The early years of agricultural LCAs

A little bit of history

In the 1970s and 1980s, most LCAs1 concentrated on food packaging (e.g. beverage containers, milk packaging, one-way versus returnable). The first agricultural LCAs were performed in the early 1990s2. Pioneering food LCA case studies include the following:

  • Tomatoes, by Gysi and Reist (1990)
  • Ice cream, by Bolliger and Zumbrunn (1991)
  • Margarines, by Unilever (Vis, Krozer, van Duyse & Koudijs, 1992)

The LCA of margarines (see Figure 1) was based on the first internal LCA study by Unilever in 1990. The system boundaries of this LCA are from the cultivation of oil crops to final product packaging (including crushing and oil refining). Software written specially for Unilever was used to conduct this LCA.

Evolution of agriculture-related LCAs

Figure 2 shows the outcome of a review of all the papers published in the International Journal of Life Cycle Assessment (JLCA) to identify the proportion of LCAs devoted to agriculture-related issues. Of the 1701 papers, 255 were agriculture related3. Most publications in the early years of the journal were methodologically based (e.g. impact assessments, weighting methods, normalisation, LCA networks, ISO standards). The proportion of agriculture-related LCAs doubled in 2007 and has remained around 26% since then.

Some reasons for this large share are:

  • Large variability in production systems and the uses of specific agricultural products (food versus fuel)
  • Public interest in the first edition of the FAO report Livestock’s Long Shadow
  • Specific (complex) methodological challenges
  • Pressure from retailers to provide carbon footprint information on food products since around 2008
  • Introduction of European biofuel legislation in 2009

Specific methodologies for agricultural LCAs

Wegener Sleeswijk et al (1996) published the first set of guidelines on methodological topics for LCAs of agricultural products in the Netherlands. As the same need for agricultural specifications was also felt in other European countries, a number of European research institutes took concerted action to draw up a harmonised approach for use by European agricultural LCA practitioners (Audsley & Alber, 1997).

The latest development is the publication by the European Food Sustainable Consumption and Production Roundtable of the Environmental Assessment of Food and Drink Protocol (ENVIFOOD) (Food SCP, 2012). This protocol is the basis for the coming food, feed and beverage pilots of the European Product Environmental Footprint (PEF) programme.

In 2014, specific LCA guidelines for livestock production systems will be published by the Livestock Environmental Assessment and Performance Partnership (LEAP, coordinated by FAO).

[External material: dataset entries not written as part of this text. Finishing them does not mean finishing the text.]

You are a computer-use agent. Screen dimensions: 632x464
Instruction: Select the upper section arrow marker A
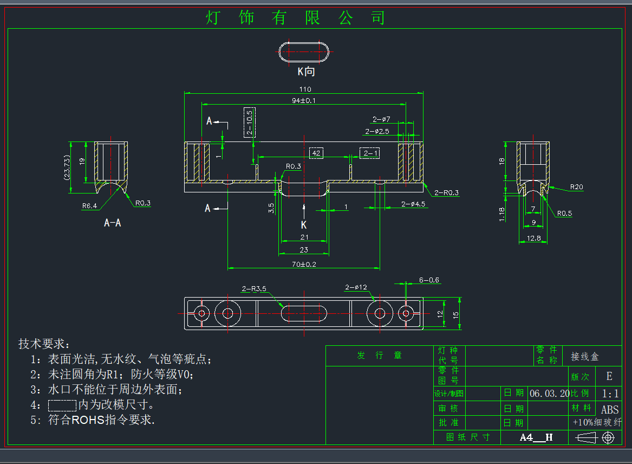(x=210, y=121)
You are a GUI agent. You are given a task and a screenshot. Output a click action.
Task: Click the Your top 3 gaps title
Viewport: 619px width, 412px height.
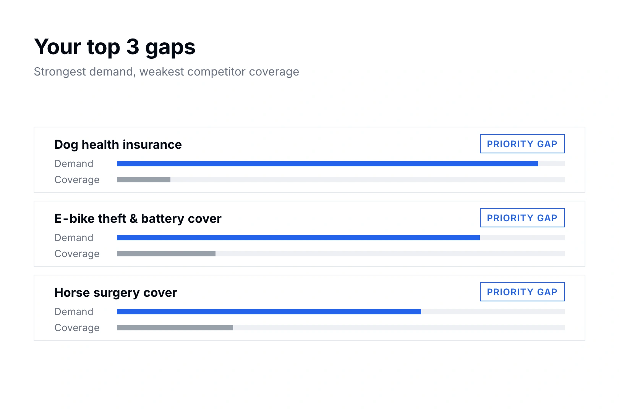click(x=115, y=47)
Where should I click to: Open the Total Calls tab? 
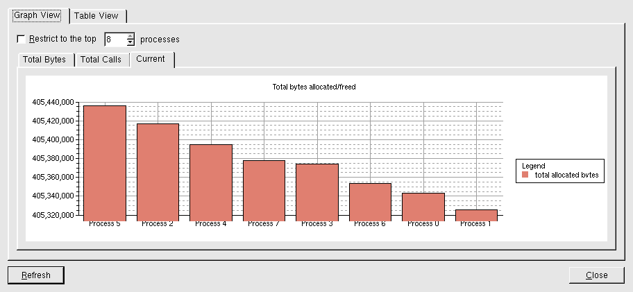tap(101, 60)
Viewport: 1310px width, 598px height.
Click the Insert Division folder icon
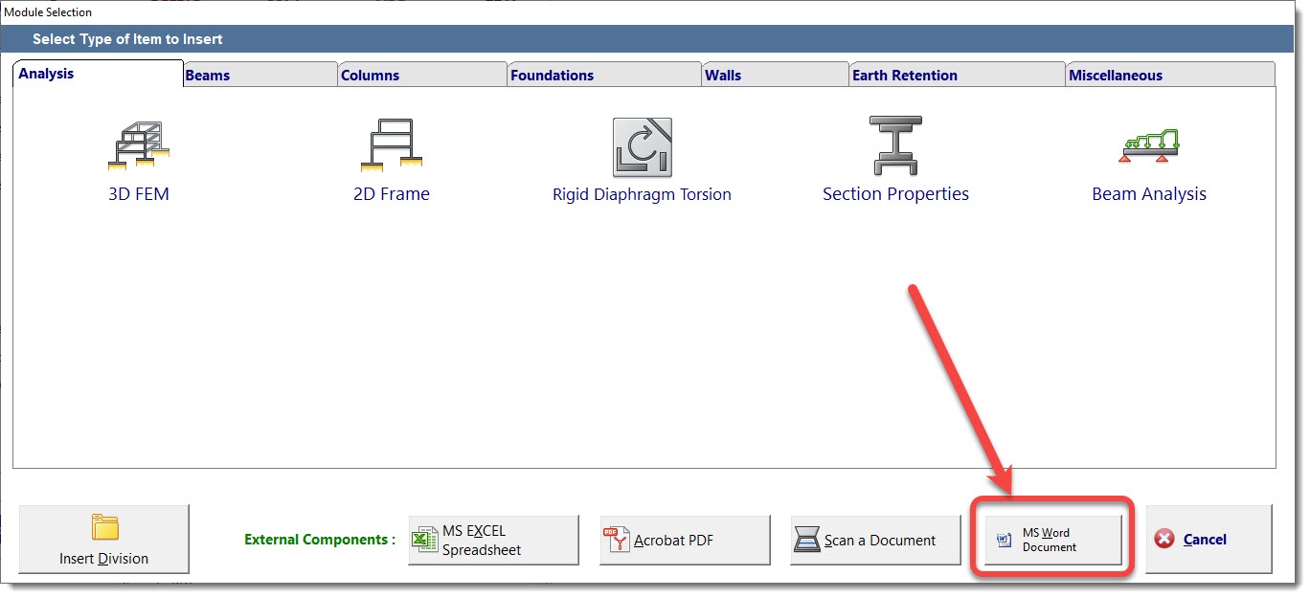[x=104, y=527]
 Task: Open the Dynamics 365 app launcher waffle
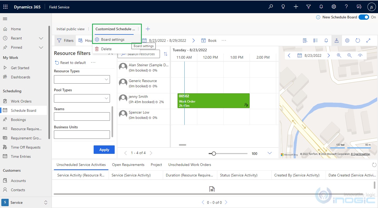pyautogui.click(x=6, y=7)
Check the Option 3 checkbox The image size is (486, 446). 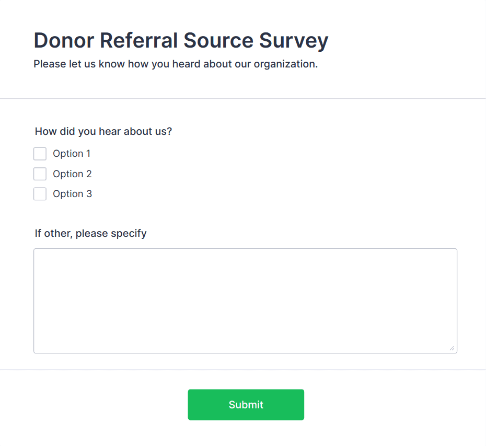pyautogui.click(x=40, y=193)
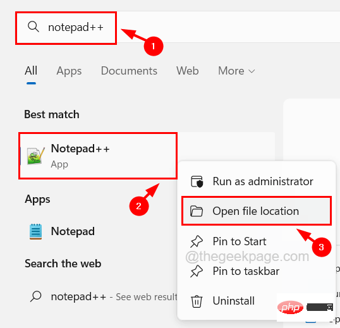Image resolution: width=340 pixels, height=328 pixels.
Task: Click the Uninstall trash can icon
Action: (197, 301)
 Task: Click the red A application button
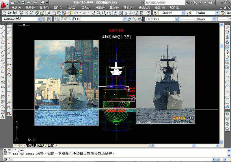[4, 4]
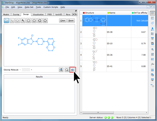Choose the benzene ring tool
Screen dimensions: 157x121
tap(40, 20)
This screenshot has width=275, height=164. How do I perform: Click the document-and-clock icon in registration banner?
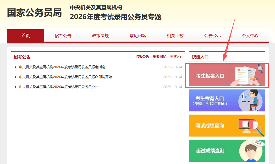[x=248, y=75]
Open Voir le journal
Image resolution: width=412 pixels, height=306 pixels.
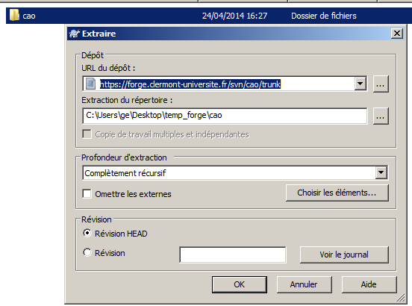tap(344, 255)
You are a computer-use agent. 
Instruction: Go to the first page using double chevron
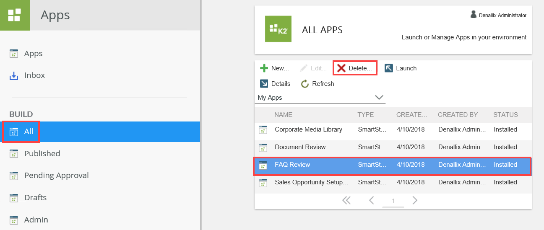click(346, 201)
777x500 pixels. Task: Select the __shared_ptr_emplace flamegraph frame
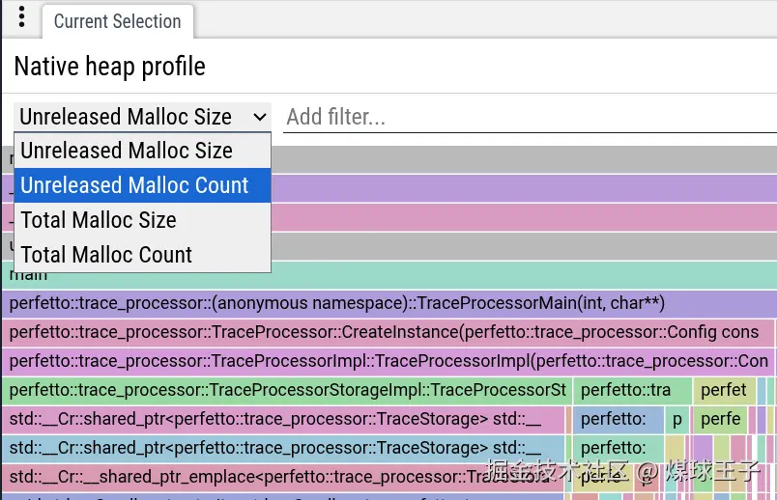(x=283, y=477)
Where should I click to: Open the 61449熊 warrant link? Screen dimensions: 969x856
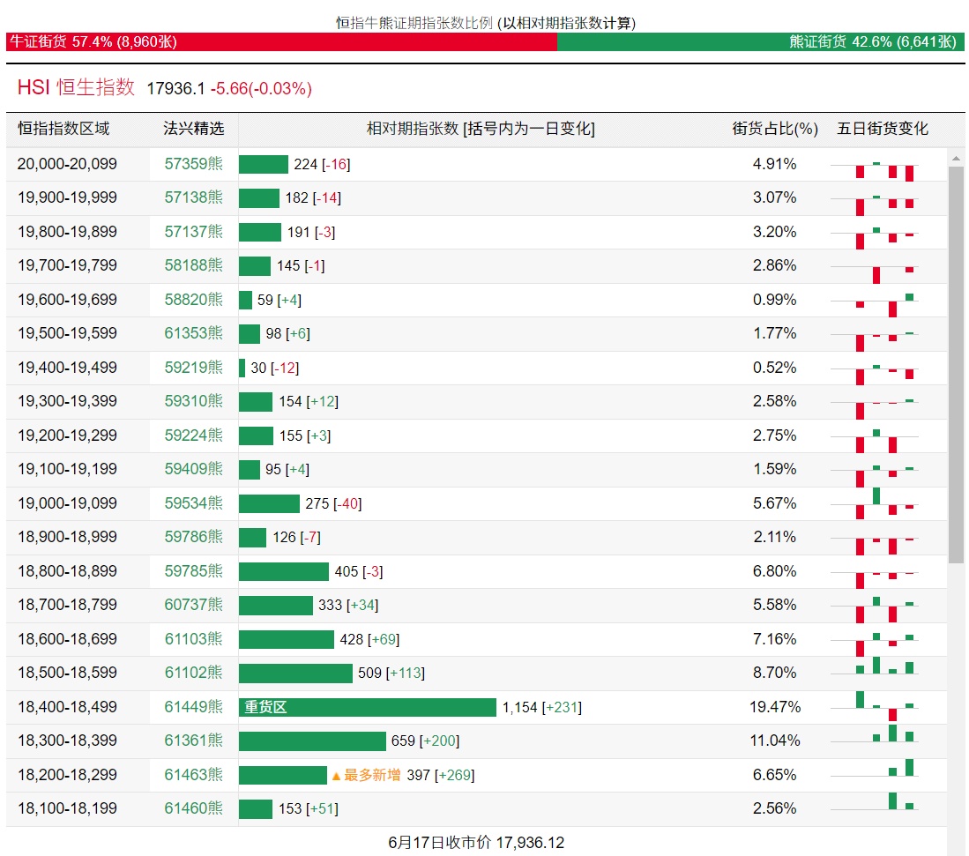[193, 707]
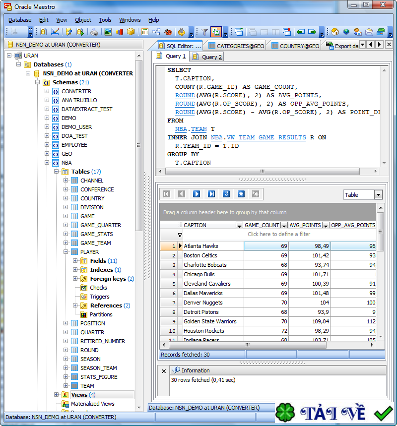Expand the CONVERTER schema node
This screenshot has height=426, width=397.
[x=47, y=91]
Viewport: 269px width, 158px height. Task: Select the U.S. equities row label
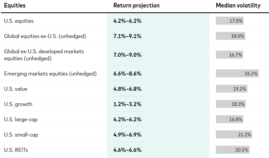point(19,21)
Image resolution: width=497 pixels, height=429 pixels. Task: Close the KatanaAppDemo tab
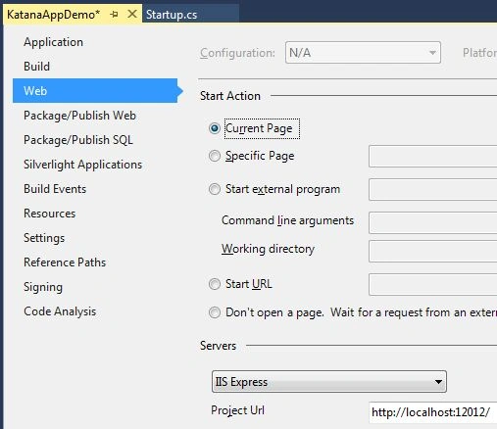(x=132, y=14)
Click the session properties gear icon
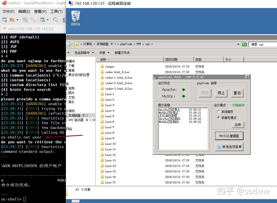277x203 pixels. click(x=42, y=20)
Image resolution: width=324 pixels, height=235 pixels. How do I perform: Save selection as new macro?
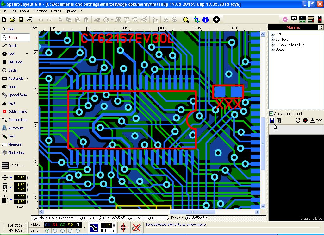point(272,120)
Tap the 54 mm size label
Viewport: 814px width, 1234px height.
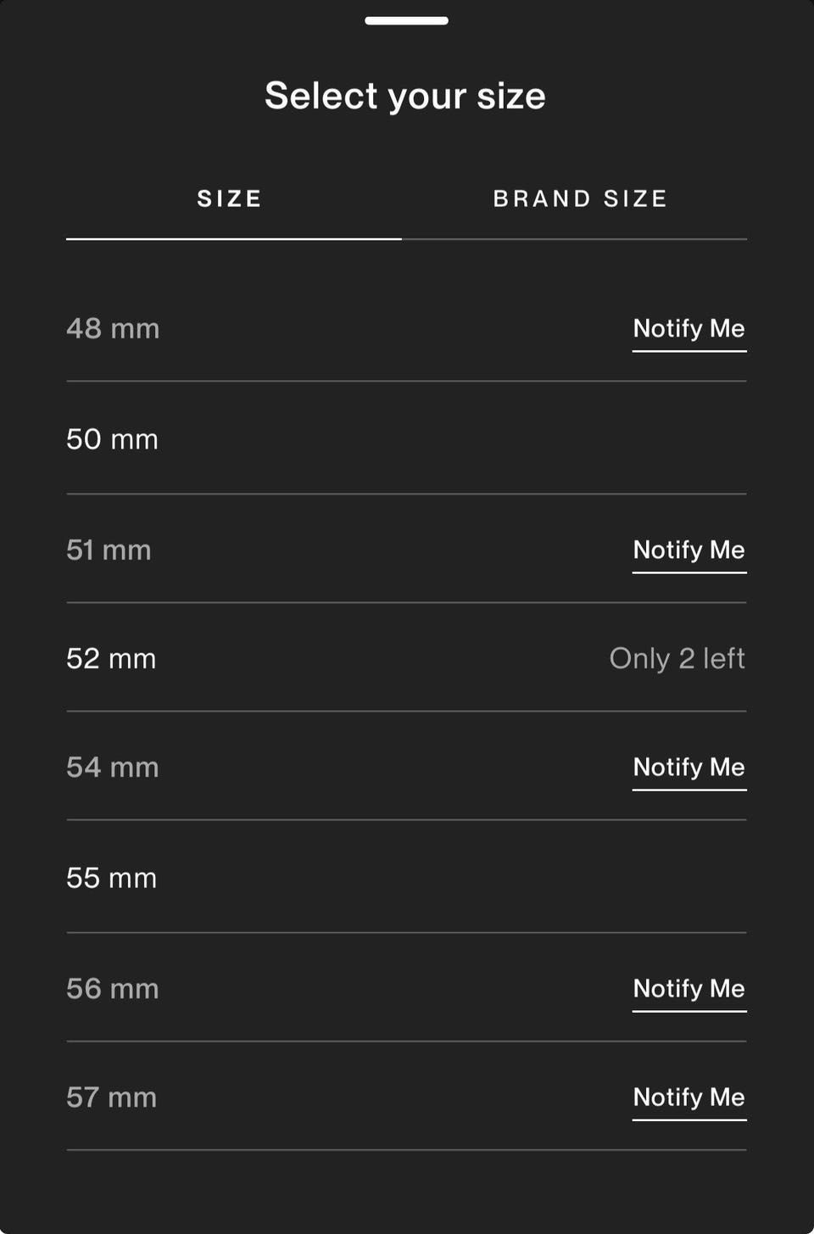coord(113,768)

Some methodological challenges still remaining are:

  • Developing methods to measure and assess some environmental impacts that are specifically important for agriculture (for example, soil erosion and soil degradation, water depletion, biodiversity loss due to land use and land use change or depletion of fish stocks)
  • The limited data availability for modelling toxicity impacts
  • Allocation of animal manure between animal and plant production systems

References

Audsley, E., & Alber, S. (1997). Harmonisation of environmental life cycle assessment for agriculture. European Comm., DG VI Agriculture.

Bolliger, A., & Zumbrunn, J. (1991). Methode einer ökologischen Grobanalyse am Beispiel Vanillecornet-Herstellung und Verteilung. Zurich, Switzerland.

Food SCP. (2012). ENVIFOOD Protocol Environmental Assessment of Food and Drink Protocol. Draft Version 0.1 (pp. 1–50).

Gysi, C., & Reist, A. (1990). Hors-sol Kulturen - eine ökologische Bilanz.

Hunt, R. G., & Franklin, W. E. (1996). LCA History L C A - How it Came About - Personal Reflections on the Origin and the Development of. Int. J. LCA.

Vis, J. C., Krozer, J., van Duyse, P. J. C., & Koudijs, H. G. (1992). Milieumatenstudie van margarines (p. 56). Rotterdam.

Wegener Sleeswijk, A., Kleijn, R., Van Zeijts, H., Reus, J., Meeusen - van Onna, M., Leneman, H., & Sengers, H. (1996). Application of LCA to agricultural products.
Leiden: CML.

Footnotes

1. Until 1990 LCAs were called Resource and Environmental Profile Analyses.

2. It is not possible to make a comprehensive review of LCAs because most have not been published, as mentioned by Hunt and Franklin (1996).

3. LCAs that mainly address crop cultivation, biobased products, compound feed and its additives, food products, and land use change methodology.